**Task brief**
Would you repeat the entries beneath, with nothing changed?

**Given records**
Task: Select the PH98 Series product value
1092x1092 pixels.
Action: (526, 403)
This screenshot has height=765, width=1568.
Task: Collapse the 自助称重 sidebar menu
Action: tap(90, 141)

**Response to the task**
Task: Select the PH98 Series product value
1092x1092 pixels.
Action: (526, 403)
This screenshot has height=765, width=1568.
Task: Collapse the 自助称重 sidebar menu
Action: tap(90, 141)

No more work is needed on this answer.